Fiery REDD+ talks, research to feed 9.5 billion, and super wicked problems

Written by Alison Binney for the Global Landscapes Forum while employed as a science communicator at Econnect Communication

Original release

WARSAW, Poland — Deliberations at the Global Landscapes Forum (GLF) are expected to get hot this weekend as more than 1,200 forestry and agriculture experts meet in Warsaw chasing answers for climate negotiations

REDD+: Untangling the trees to find the forests, farms and fauna – and still cut emissions

REDD+ targets global deforestation, which accounts for nearly 20% of all CO2 emissions. It proposes paying poor countries like those in the three major tropical forest regions— the Amazon Basin, the Congo Basin, South East Asia – to protect their forests.

“It is important that we assess the impacts of REDD+ policies on the whole landscape, including on emissions, agriculture, forestry and biodiversity,” says Dr Rebecca Mant from the UNEP World Conservation Monitoring Centre.

Commercial large-scale agriculture accounts for 40 per cent of deforestation, and local subsistence and small holder agriculture for another 33 per cent.

Professor Martin Herold from Wageningen University, says: “The most important drivers of forest change are outside forests. Understanding why and how forests change is essential.”

What is the best way to assess both the benefits and impacts of REDD+? How can the large issue of land tenure be overcome? What is the best way of sharing the benefits from REDD+?

We need to be talking, planning, mapping … then talking more

We don’t know how to feed 9.5 billion people. It’s never been done before. There are gaping holes in our knowledge about how to intensify agriculture to produce more food without destroying other natural resources.

Project by project, international research is presenting viable options for people and the land to adapt to increasing demands for food in a changing climate.

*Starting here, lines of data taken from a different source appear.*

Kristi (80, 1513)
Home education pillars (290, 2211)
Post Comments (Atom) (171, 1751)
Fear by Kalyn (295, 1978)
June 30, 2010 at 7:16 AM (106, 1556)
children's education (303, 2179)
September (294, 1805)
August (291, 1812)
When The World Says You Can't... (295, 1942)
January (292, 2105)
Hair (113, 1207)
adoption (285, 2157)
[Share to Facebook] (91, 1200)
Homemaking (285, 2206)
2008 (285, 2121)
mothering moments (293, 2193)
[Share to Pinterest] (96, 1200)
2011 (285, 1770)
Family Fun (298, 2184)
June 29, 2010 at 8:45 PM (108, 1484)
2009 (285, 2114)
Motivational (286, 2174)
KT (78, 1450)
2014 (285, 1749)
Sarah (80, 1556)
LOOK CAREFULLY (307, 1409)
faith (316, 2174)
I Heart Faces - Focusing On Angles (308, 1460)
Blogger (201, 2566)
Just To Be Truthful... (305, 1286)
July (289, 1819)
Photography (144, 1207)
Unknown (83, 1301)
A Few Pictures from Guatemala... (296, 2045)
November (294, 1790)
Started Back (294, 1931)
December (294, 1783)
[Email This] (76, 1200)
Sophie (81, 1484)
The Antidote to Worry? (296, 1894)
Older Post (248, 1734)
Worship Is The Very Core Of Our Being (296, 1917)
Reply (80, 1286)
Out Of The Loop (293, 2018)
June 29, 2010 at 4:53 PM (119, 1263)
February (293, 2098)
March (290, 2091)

Outcomes of the research will be discussed at the GLF in Warsaw this Sunday, 17 November.

“Effective adaptation decisions require access to appropriate, accessible and timely information about climate-related risks. At the same time, traditional knowledge and local experience with environmental change can teach important lessons” — Excerpt from a new IFAD publication, Increasing adaptive capacity through participatory mapping.

Super-wicked: the problem of forging forestry agreements

Eliminating illegal logging of native forests partially depends on creating a system to verify where forest products came from to show they were legally harvested.

It is a ‘super-wicked’ problem, according to Professor Ben Cashore, Director of the Governance, Environment, and Markets Initiative at Yale University.

Difficulties arise because many parties have an interest in forest products, and trying to develop an agreed approach in such a complicated system is challenging.

Cashore will present his view on this complex issue during a session on Governance and legal frameworks for sustainable landscapes at the GLF in Warsaw on Sunday, 17 November.